# Histograms

Histograms are an indespensible tool of research across disciplines. They offer a helpful way to represent the distribution of a variable of interest. Specifically, their function is to record how frequently data values fall within pre-specified ranges called “bins.” Such visual representations can help researchers easily detect whether their data are distributed in a skewed or symmetric way, and can help detect outliers.

Despite being such a popular tool for scientific research, choosing the bin width (alternatively, number of bins) is ultimately a choice by the researcher. Histograms are intended to convey information about the variable, and choosing the “right” bin size to convey the information helpfully can be something of an art.

The relationship between bin width $$h$$ and the number of bins $$k$$ is given by:

$k = \frac{ \max x - \min x}{h}$

For this reason, statistical softwares such as R and Stata will often accept either custom bin width specifications, or a number of bins.

## Histogram vs. bar graph

Because histograms represent data frequency using rectangular bars, they might be mistaken for bar graphs at first glance. Whereas bar graphs (sometimes called bar charts) plot values for categorical data, histograms represent the distribution of continuous variables such as income, height, weight, etc.

# Implementations

When feeding data to visualise using a histogram, one will notice that both R and Stata will attempt to “guess” what the “best” bin width/number of bins are. These may be overridden by user commands, as we will see.

## R

Histograms can be represented using base R, or more elegantly with ggplot. R comes with a built-in states.x77 dataset containing per-capita income in the US states for the year 1974, which we will be using.



incomes = data.frame( income = state.x77[,'Income'])

# first using base R

hist(incomes\$income)

# now using ggplot

if(!require(ggplot2)) install.packages('ggplot2')
library(ggplot2)

ggplot( data = incomes ) +
geom_histogram( aes( x = income ) )

# showing how we can adjust number of bins...

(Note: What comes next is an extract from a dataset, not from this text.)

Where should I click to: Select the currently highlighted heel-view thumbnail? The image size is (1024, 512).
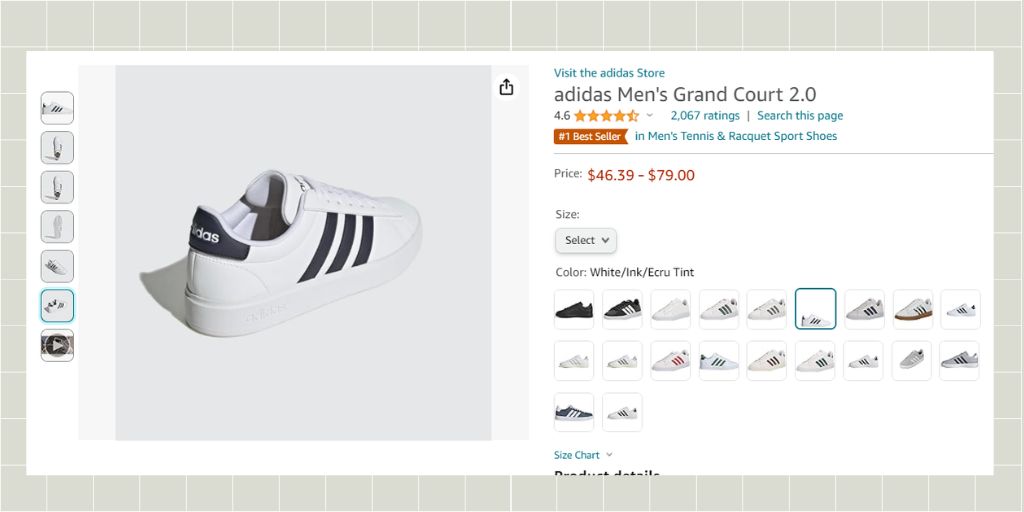[x=57, y=306]
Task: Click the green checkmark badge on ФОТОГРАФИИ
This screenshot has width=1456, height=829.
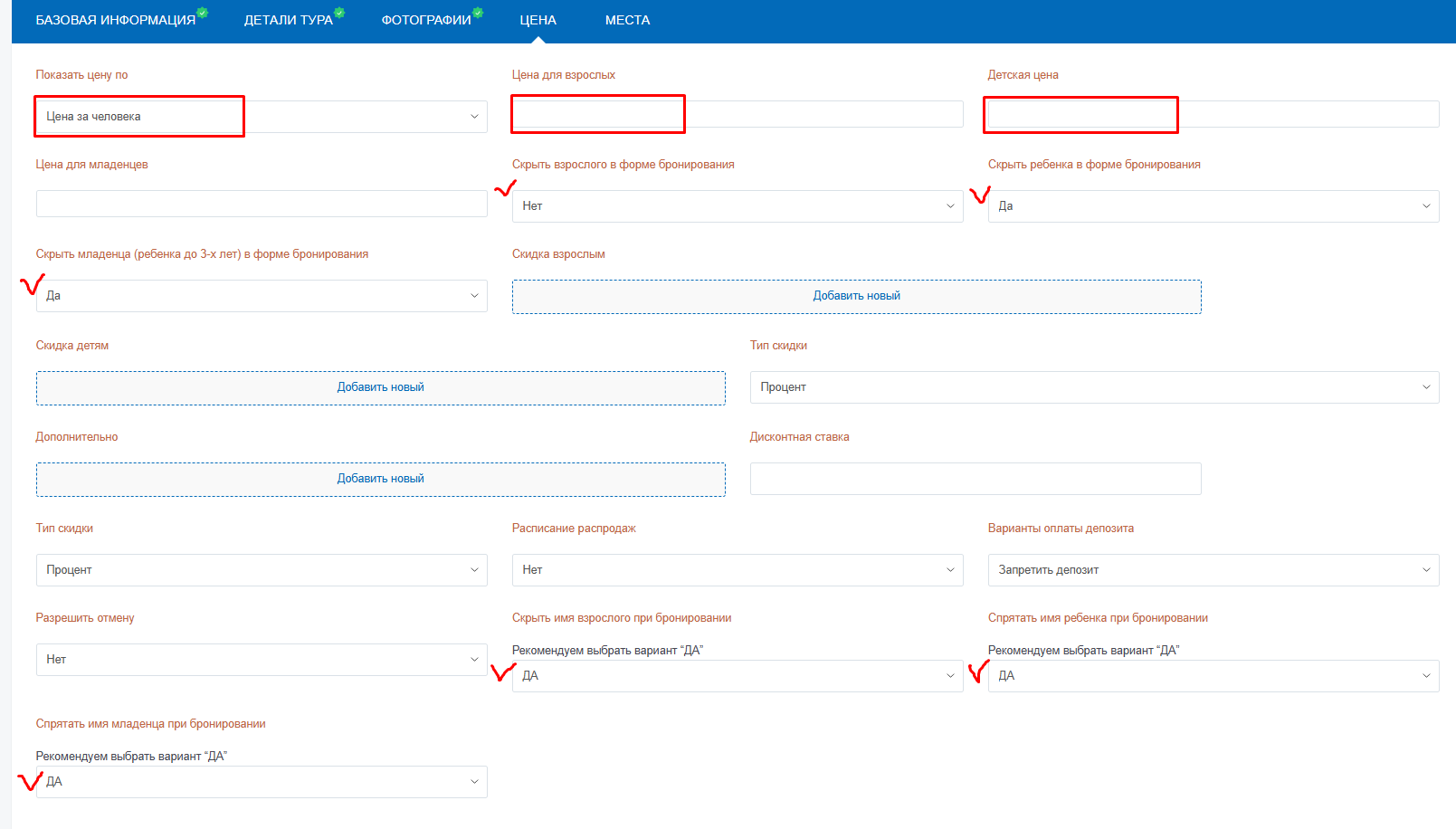Action: (x=478, y=13)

ggplot( data = incomes ) +
geom_histogram( aes( x = income ) ,
bins = 15 )

# ...or the width of each bin

ggplot( data = incomes ) +
geom_histogram( aes( x = income ) ,
binwidth = 500 )


## Stata

To illustrate the basic histogram function in Stata we will use the “auto” dataset.



webuse auto

* histogram with default bin width
* The frequency option puts a count of observations on the y-axis
* rather than a proportion

histogram mpg, frequency

* we can adjust the number of bins...

histogram mpg, bin(15) frequency

* ...or the bin width

hist mpg, width(2) frequency